--- Extracted information Enclosed Below ---

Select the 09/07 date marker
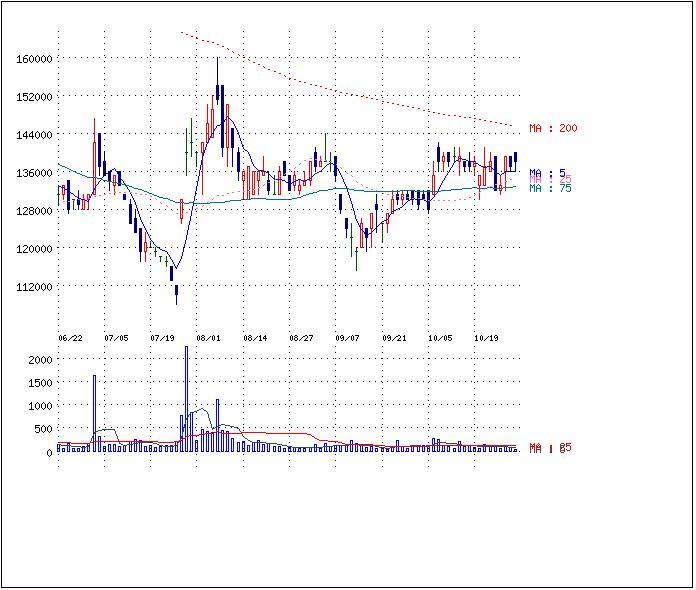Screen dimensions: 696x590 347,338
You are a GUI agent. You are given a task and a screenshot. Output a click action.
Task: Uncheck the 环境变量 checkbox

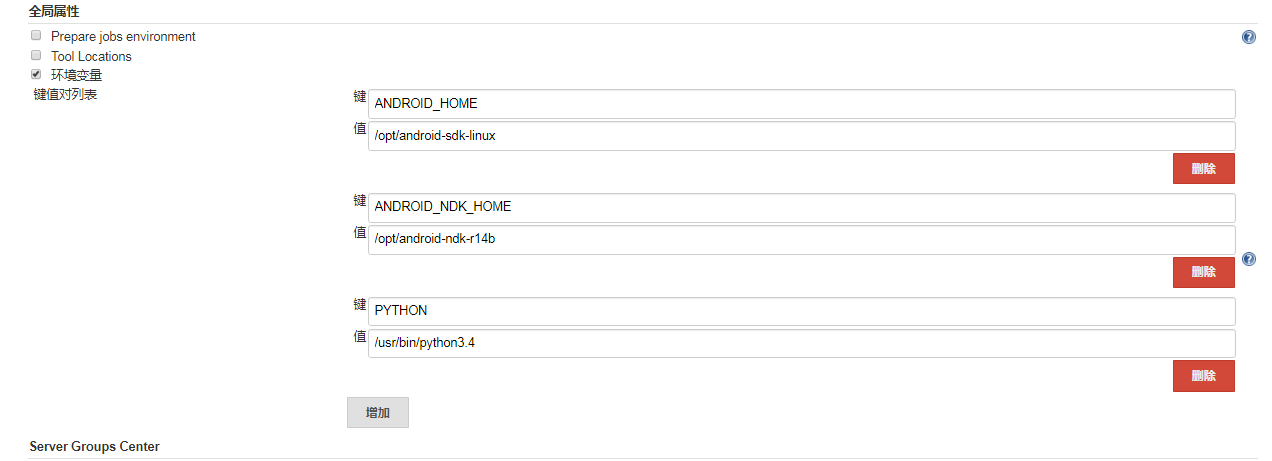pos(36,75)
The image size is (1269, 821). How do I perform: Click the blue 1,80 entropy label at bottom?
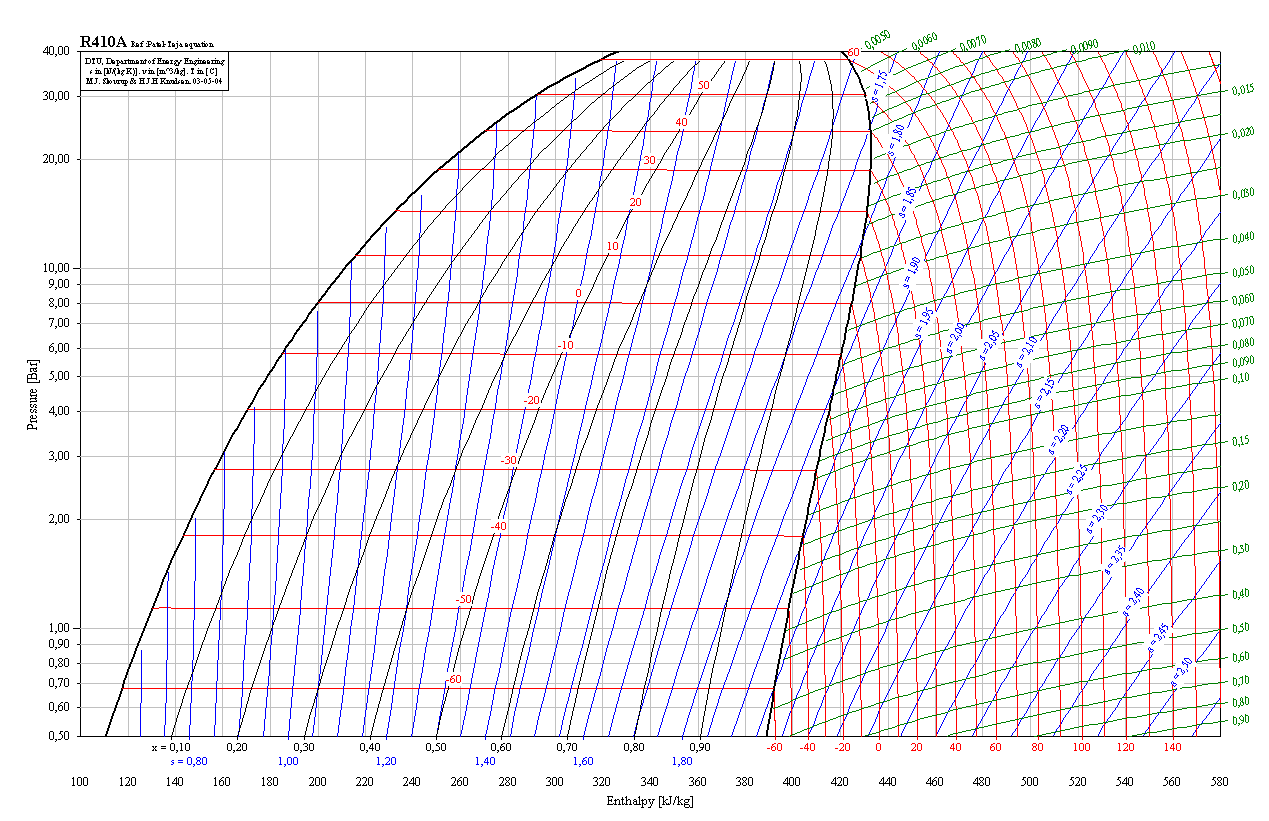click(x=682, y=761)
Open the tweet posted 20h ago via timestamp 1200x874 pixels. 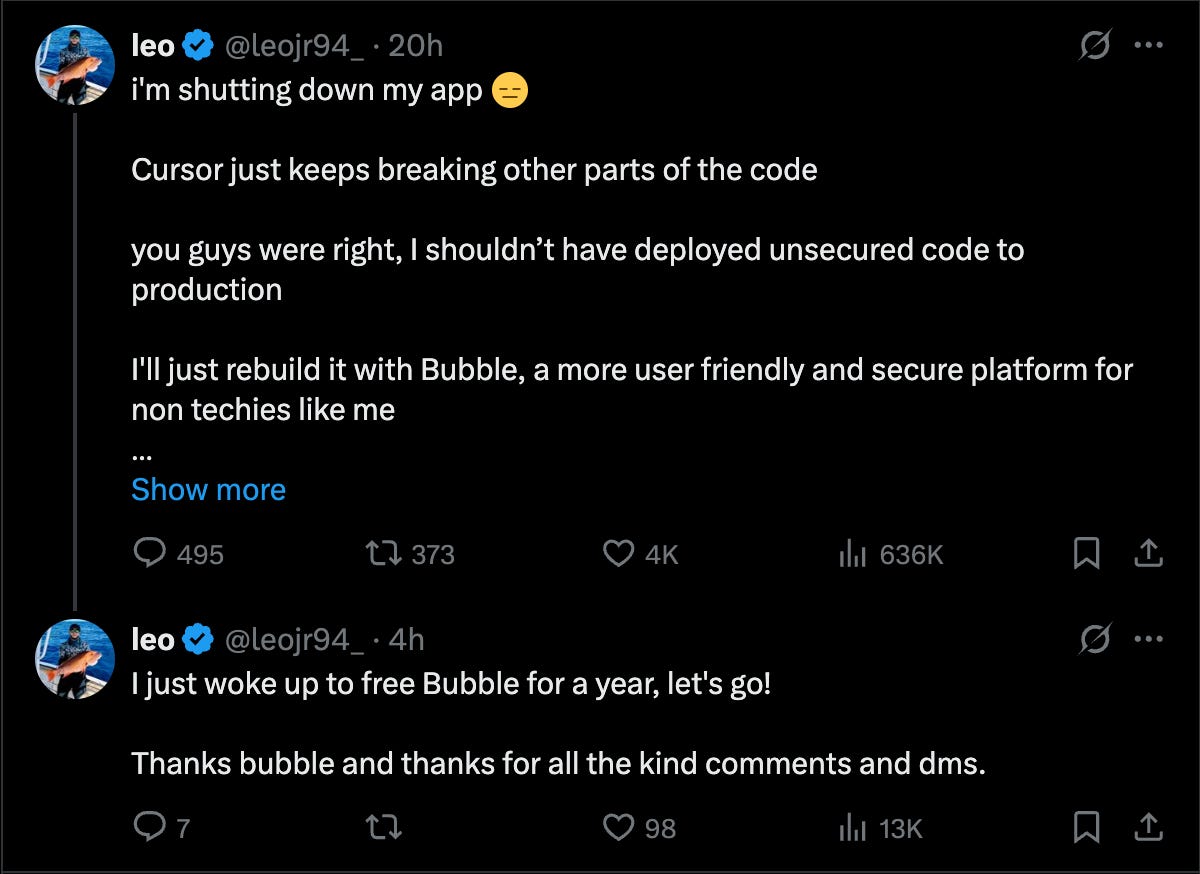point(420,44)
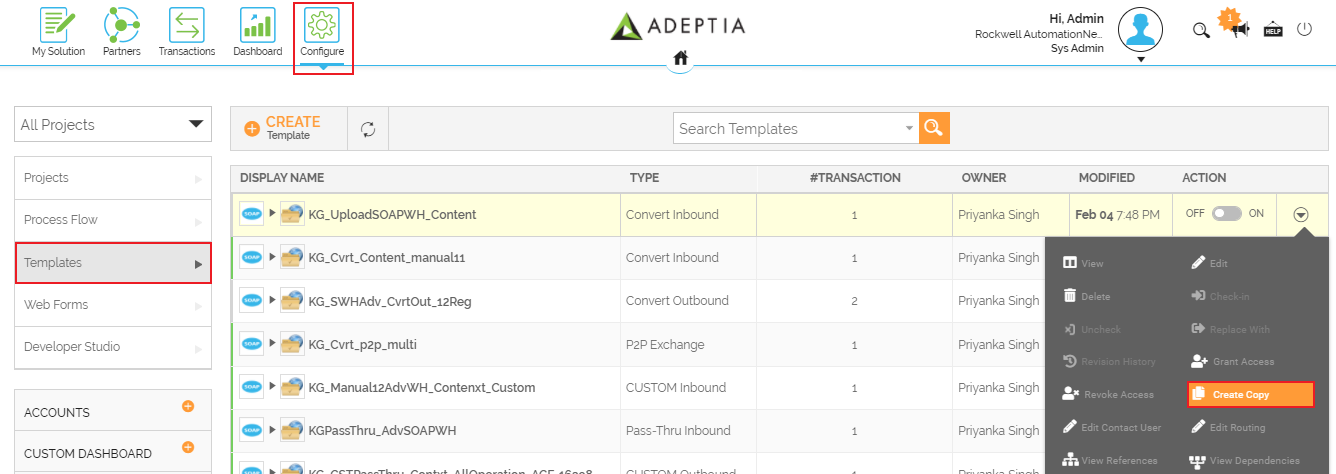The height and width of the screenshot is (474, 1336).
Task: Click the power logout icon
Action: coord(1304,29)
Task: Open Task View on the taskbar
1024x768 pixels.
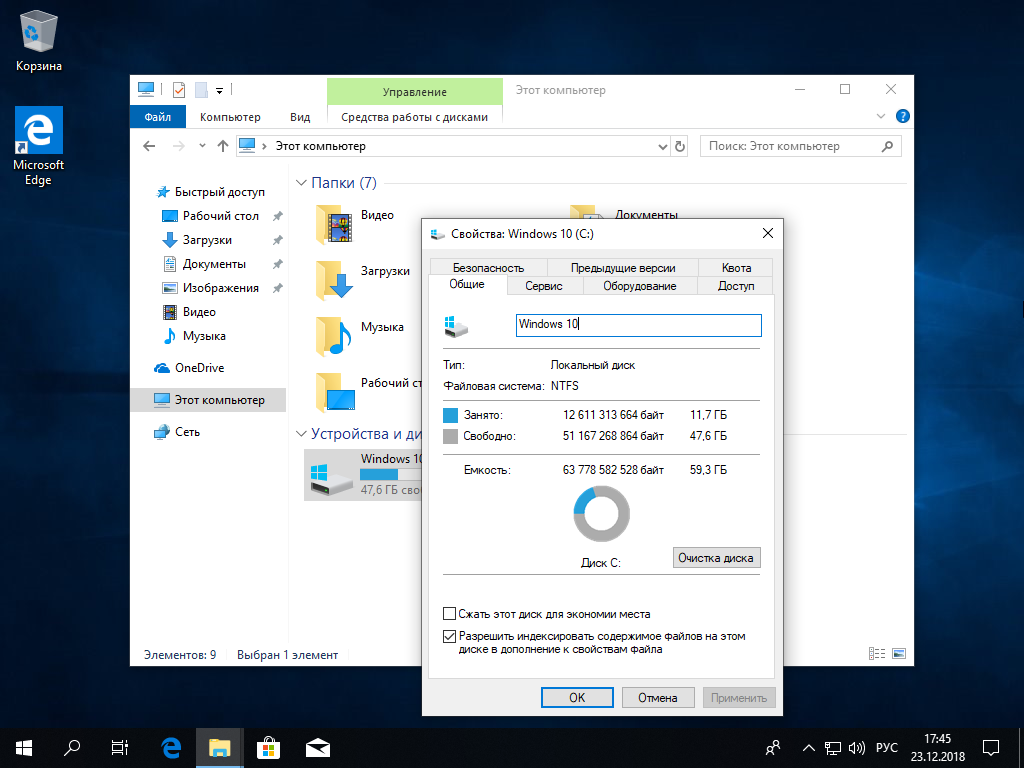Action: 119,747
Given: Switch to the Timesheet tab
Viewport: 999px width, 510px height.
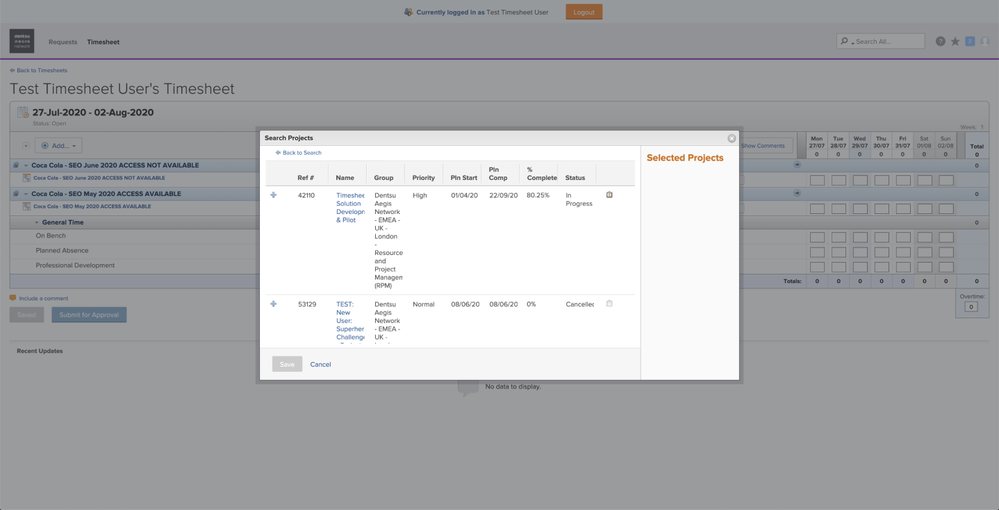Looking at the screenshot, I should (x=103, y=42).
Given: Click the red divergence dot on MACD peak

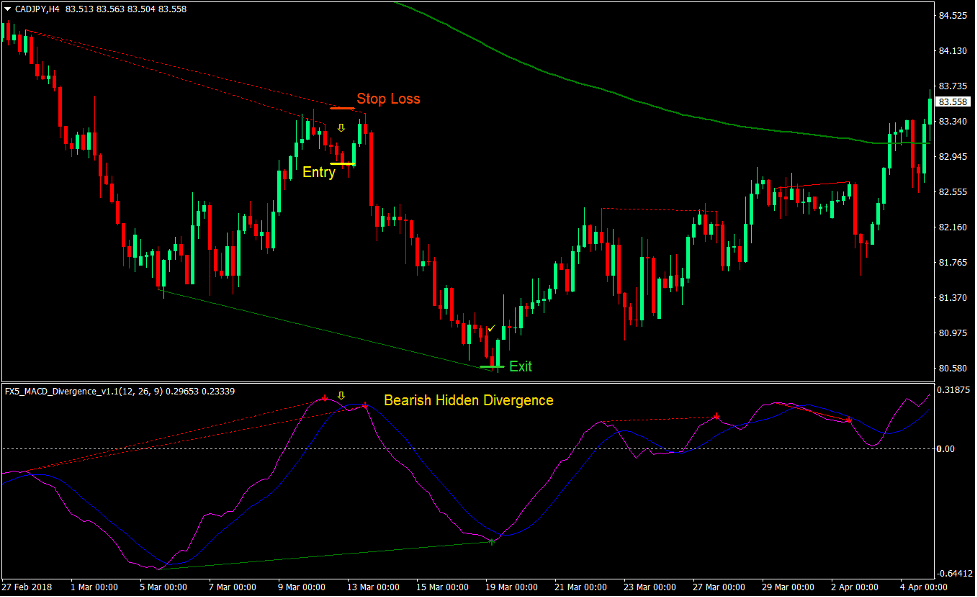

--- End of Enclosed Extracted information ---

**Task description**
From the line containing "Task: Open Task View on the taskbar" down to the final line of the material above, reproduce each line exactly and include no images.

**Written reply**
Task: Open Task View on the taskbar
1024x768 pixels.
Action: 119,747
Given: Switch to the Timesheet tab
Viewport: 999px width, 510px height.
Looking at the screenshot, I should (x=103, y=42).
Given: Click the red divergence dot on MACD peak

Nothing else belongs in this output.